As mentioned in an update to the arrest report, after having published that post I was contacted by Manyerere Jackton who had written an article about my arrest that was full of the wildest lies. In his email Manyerere's argument was "Tanzania for Tanzanians" and that I as a "mzungu" did not have a certificate to do as I wanted with his beloved country. The obvious question was to ask why Manyerere then works so hard to incite against the Tanzanians living in Loliondo for the benefit of a foreign "investor". Instead of replying Manyerere rapidly revealed an informant by sending photos telling me how every step of my "illegal activities" had been monitored. He did not explain how meeting people could be an "illegal activity" in a democratic country. Neither did he explain why the article did not have his name. The informant was the driver Mangusha who took me to Kirtalo the same day as I was arrested in the evening.
In April this same year, 2015, I had sent Manyerere Jackton the email below. He never replied to the questions in it.
"Dear Mr Jackton,
I have with increasing worry been reading your articles about Loliondo. Where does your immense interest for Loliondo, nationality and NGOs come from? Why aren't you writing about other areas with a border to Kenya? The border was an agreement between Germany and Great Britain, by the way. How can you write something as bizarre as that 70% of people in Loliondo would not be Tanzanian? Do you really believe this? Do you really know of any NGO person in Loliondo who isn't a Tanzanian citizen?
What’s your relation to OBC? Are you aware that this company participated in brutal, extrajudicial evictions in 2009, and that the evictions were for the benefit of OBC? A 7-year old girl was lost and has still not been found. Are you aware that OBC totally funded a crazy draft land use plan that would have led to the destruction of thousands of lives and livelihoods if not stopped?
Why are you doing this? Aren't you ashamed? Why don't you just apologize and stop inciting against the Maasai of Loliondo?
With grave concerns,
Susanna Nordlund”

Raia Tanzania
On 4th August the Raia Tanzania ran a long special feature on Loliondo. Much of this was tourist style writing about the Serengeti starting with the historically incorrect mention that there were no people there before the Maasai moved in from the north. Then many pages dealt with the boundary with Serengeti National Park. Some journalists, among them of course Manyerere Jackton, visited Ololosokwan and asked questions about the boundary in March this year, but they do not seem to have visited the areas in Arash and Maaloni where people's houses had recently been burned because of the boundary conflict. Most telling is that Gabriel Killel is presented as a local Maasai with broad thinking, and different to many, who lashes out against the NGOs as instigators of conflict financed by investors and that should be prohibited by the government. There’s no mention at all that Killel actually is the director of the NGO Kidupo and that he suddenly in October 2014 went on a trip to Dodoma in support of Thomson Safaris and OBC. This is not because the journalists Manyerere Jackton and Joe Beda, editor of the Raia Tanzania, would be ignorant about Killel’s identity. I have an email by Killel from 31st March directed to, among others, these two journalists, with a letter by Killel ranting against the decision of the Sami organisation Mama Sara to cancel cooperation with Kidupo after the director’s sudden development of a strong friendship with land grabbing investors, which was totally contrary to what Mama Sara had always heard him saying. Since Mama Sara is an organization for solidarity between indigenous peoples, the only option was to cut the cooperation with Kidupo that had been going on for many years.
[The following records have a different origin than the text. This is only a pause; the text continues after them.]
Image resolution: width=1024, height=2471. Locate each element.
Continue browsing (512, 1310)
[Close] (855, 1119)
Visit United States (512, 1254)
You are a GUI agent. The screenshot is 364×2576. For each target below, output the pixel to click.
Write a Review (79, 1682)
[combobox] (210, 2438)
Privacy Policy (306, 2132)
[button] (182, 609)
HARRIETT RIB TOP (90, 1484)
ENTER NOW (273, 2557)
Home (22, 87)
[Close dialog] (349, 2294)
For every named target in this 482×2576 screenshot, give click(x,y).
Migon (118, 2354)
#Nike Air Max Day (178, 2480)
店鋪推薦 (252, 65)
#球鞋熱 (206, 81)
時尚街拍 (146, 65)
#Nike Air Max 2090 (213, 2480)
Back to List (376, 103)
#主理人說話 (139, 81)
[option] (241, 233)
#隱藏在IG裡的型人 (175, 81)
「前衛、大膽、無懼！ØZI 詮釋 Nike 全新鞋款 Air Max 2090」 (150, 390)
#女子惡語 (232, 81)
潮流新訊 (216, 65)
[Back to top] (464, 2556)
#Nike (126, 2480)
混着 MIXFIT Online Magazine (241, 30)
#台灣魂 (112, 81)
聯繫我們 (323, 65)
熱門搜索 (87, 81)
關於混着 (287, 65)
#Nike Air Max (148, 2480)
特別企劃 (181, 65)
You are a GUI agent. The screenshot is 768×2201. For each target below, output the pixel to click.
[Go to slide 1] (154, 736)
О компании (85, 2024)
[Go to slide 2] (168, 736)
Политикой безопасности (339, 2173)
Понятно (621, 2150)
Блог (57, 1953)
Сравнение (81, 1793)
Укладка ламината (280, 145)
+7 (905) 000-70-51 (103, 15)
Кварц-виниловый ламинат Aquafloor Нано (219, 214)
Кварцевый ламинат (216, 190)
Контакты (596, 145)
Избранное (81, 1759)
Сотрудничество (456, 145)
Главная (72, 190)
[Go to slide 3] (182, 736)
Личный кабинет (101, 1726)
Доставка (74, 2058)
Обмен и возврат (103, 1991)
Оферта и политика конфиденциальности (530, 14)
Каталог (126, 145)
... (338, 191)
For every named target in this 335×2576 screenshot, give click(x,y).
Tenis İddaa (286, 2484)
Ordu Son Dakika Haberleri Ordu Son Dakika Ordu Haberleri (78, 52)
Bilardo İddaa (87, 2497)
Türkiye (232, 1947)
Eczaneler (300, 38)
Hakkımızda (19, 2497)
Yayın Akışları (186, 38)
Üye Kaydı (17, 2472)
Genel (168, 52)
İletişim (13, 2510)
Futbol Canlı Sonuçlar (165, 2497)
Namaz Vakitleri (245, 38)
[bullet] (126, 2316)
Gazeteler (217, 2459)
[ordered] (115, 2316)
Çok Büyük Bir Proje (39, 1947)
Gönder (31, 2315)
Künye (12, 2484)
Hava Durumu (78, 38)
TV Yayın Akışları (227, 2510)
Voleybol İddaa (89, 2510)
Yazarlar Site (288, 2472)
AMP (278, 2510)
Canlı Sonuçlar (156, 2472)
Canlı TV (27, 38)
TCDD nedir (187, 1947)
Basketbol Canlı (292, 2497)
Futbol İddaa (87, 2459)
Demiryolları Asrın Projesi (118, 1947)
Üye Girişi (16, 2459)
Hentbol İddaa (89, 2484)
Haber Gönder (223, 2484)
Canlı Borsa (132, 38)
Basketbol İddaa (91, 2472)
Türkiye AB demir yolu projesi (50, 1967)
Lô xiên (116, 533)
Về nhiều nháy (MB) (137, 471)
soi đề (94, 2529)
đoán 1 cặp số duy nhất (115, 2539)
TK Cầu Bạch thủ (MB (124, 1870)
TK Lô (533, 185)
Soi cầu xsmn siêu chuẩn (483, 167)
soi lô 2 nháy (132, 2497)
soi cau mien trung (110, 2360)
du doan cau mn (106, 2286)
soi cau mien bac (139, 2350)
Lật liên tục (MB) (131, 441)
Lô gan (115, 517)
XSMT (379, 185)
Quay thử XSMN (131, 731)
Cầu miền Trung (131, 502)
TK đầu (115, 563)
Another part of this special report is an article written by the again anonymous Manyerere Jackton about my arrest. It’s apparently written the week I was arrested, then published over a month later, but without updating it, making it seem like the arrest was still ongoing.  In this article it’s claimed that I would have done illegal “research” about the conflict between the Maasai and the Sonjo! By having a look at my blog it’s easy to check that this is totally baseless, but Manyerere is not known to bother with facts. Several anonymous cowards, said to have participated in the arrest, add their real or wilful confusion - probably a combination – to the article. An anonymous SENAPA official claims that my aim is the destabilize (kuiteteresha) Serengeti NP for the benefit of those that have “sent me” and that many were happy that I had been prevented from visiting the country. An anonymous resident of Wasso has his own fantasies about the totally imaginary Maasai/Sonjo research and says that the outcome isn’t helpful since I take sides. The DC asks the “journalist” to wait with writing since things could be stirred up. The article says that I would have been sent to court the day before, but that it wasn’t possible. The Minister for Home Affairs adds that he had not revoked my prohibited immigrant status, and that he didn’t know why I returned, but the owner of the guest house was being questioned. Why not question the bus driver, or some people in the streets of Arusha, as well? Maybe they know why I got tourist visas in 2011, 2013 and this year. An easier way to find out what I’m doing and why I have to go to Loliondo is to actually read my blog.

Politics
In the CCM nomination elections for Ngorongoro MP William Olenasha was the winner with 30,017 votes. I think I can safely say that he’s the candidate that’s least likely to be “befriended” by the kind of “investors” that this blog deals with, and Olenasha has also, as a lawyer, been of great help to people suffering from natural resource based abuse in Ngorongoro. Elias Ngorisa, the current district council chairman got 15,664 votes and then defected to the opposition party Chadema, perhaps - or almost certainly - hoping to ride on the roaring waves of Edward Lowassa, and the party quickly made him their candidate. Ngorisa has the past couple of years spoken up clearly against OBC and Thomson, also as a witness in the court case, but as late as 2011 he was very close to OBC. So both parties have candidates that are bad news for the “investors”. The useless, totally “investor-befriended” incumbent MP Telele got 6,509 votes.

There were varied results among the “investor-friendly” councillors. Mashati, the councillor for Enguserosambu lost the CCM nomination elections for his ward, and subsequently moved to Chadema. This individual did in 2010 send a letter seeking “partnership” with Thomson at the same time as he was communicating with me saying that he hoped my struggle for Maasai rights and against the investor would never end… The “investor-friendly” Long’oi of Maaloni also lost. Unfortunately, Alais and Marekani are still candidates for their respective wards, Oloipiri and Olorien/Magaiduru. The current councillors for Ololosokwan, Soitsambu and Arash – who are viewed as opposed to land grabbing “investors” – stay as CCM candidates for their wards.

The anti-landgrabbing women seat councillors Maanda Ngoitiko and Tina Timan have moved to Chadema. There’s some confusion as to if Tina was nominated or not. Maanda was nominated, but switched parties anyway. Apparently CCM at regional level refused her nomination even when she clearly was elected. The regional CCM chairman has also moved to Chadema, so the election campaign is quite confused and agitated.

”Investors”
The hearings of the defendants in the court case against Thomson Safaris were to be held on 24th July, but were postponed to September. There are no reports of harassment and violence, and it seem like Thomson are keeping to the request by the old DC and not trying to restrict access to the land they occupy while the court case is ongoing.

OBC have their camp prepared, up and running, but are apparently still waiting for the royal hunters to visit.

I hope to soon have more news and that it will be good news.